(Set problem):
Format every line of the material below as a JSON list of strings, one string per line, with blank lines omitted.

Collection entries:
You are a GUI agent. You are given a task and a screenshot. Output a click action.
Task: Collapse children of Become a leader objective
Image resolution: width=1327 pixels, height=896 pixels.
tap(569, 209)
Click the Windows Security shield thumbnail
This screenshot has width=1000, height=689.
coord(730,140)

(Output of the exercise):
[
  "You are a GUI agent. You are given a task and a screenshot. Output a click action.",
  "Task: Collapse children of Become a leader objective",
  "Image resolution: width=1327 pixels, height=896 pixels.",
  "tap(569, 209)",
  "Click the Windows Security shield thumbnail",
  "This screenshot has width=1000, height=689.",
  "coord(730,140)"
]